◆ **DATA IN THIS EXERCISE**
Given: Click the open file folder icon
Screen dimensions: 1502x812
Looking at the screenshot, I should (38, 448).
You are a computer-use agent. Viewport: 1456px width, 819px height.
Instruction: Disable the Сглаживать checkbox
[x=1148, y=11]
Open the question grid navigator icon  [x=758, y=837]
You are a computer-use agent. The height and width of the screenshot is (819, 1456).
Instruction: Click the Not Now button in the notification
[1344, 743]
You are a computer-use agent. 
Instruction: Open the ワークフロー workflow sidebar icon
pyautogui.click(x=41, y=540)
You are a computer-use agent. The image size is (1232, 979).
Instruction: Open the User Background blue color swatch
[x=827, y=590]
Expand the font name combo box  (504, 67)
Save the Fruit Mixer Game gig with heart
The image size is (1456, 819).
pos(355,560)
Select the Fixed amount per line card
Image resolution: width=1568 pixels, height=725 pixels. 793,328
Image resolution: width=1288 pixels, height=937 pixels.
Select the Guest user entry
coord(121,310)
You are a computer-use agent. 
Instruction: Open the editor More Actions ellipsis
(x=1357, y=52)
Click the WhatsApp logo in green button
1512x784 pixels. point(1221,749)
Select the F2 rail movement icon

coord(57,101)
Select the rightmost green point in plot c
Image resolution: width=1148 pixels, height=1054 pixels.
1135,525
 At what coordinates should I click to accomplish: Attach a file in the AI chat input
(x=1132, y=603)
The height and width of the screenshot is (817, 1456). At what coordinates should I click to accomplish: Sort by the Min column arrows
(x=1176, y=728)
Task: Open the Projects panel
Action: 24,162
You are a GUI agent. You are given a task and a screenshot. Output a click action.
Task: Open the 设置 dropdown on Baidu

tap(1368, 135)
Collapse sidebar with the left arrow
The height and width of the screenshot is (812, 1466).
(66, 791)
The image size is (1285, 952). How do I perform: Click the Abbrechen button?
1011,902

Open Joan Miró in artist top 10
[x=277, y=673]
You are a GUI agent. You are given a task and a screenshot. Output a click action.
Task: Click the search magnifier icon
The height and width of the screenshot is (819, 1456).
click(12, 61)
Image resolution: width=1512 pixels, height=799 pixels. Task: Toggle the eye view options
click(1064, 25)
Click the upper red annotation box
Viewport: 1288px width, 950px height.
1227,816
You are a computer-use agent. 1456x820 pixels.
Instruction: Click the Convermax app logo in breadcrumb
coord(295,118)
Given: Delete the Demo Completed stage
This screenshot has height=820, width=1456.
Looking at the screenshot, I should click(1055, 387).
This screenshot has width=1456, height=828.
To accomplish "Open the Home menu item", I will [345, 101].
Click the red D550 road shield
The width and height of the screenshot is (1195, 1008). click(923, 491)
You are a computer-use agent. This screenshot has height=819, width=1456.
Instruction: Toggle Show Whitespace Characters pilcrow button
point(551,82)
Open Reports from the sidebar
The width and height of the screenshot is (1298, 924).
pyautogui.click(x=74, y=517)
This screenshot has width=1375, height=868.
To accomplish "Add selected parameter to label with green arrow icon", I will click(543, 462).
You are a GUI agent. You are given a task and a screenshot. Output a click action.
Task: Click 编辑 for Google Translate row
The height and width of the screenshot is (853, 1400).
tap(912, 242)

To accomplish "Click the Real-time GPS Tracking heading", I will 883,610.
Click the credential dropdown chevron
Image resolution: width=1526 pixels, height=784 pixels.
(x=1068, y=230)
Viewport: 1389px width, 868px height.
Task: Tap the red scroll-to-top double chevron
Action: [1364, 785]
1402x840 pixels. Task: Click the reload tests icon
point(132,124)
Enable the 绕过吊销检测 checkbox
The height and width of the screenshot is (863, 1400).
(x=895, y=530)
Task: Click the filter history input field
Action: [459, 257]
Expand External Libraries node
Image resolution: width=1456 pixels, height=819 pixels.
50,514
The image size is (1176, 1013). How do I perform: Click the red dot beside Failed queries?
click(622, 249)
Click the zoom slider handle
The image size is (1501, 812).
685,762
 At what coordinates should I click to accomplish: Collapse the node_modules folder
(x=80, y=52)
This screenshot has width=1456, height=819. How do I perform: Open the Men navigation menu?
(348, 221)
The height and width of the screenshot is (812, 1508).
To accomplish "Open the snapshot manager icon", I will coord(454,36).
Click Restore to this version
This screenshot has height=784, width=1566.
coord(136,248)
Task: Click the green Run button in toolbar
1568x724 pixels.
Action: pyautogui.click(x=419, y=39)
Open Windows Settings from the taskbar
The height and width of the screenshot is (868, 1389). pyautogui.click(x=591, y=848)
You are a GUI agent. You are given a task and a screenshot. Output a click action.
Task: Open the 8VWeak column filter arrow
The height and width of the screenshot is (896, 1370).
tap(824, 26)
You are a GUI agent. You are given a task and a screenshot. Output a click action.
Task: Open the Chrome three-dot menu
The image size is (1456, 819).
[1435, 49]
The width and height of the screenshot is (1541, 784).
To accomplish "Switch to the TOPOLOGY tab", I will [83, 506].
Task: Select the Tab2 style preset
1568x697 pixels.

◆ **WORK INSTRUCTIONS**
Could you return all lines from the data above that contain the string "computer"?

◆ **RESPONSE BELOW**
You are a computer-use agent. Viewport: 1456px width, 819px height.
You are a computer-use agent. The height and width of the screenshot is (819, 1456).
You are a computer-use agent. 
You are a computer-use agent. The image size is (1232, 979).
You are a computer-use agent. 
You are a computer-use agent. 1456x820 pixels.
You are a computer-use agent. This screenshot has height=819, width=1456.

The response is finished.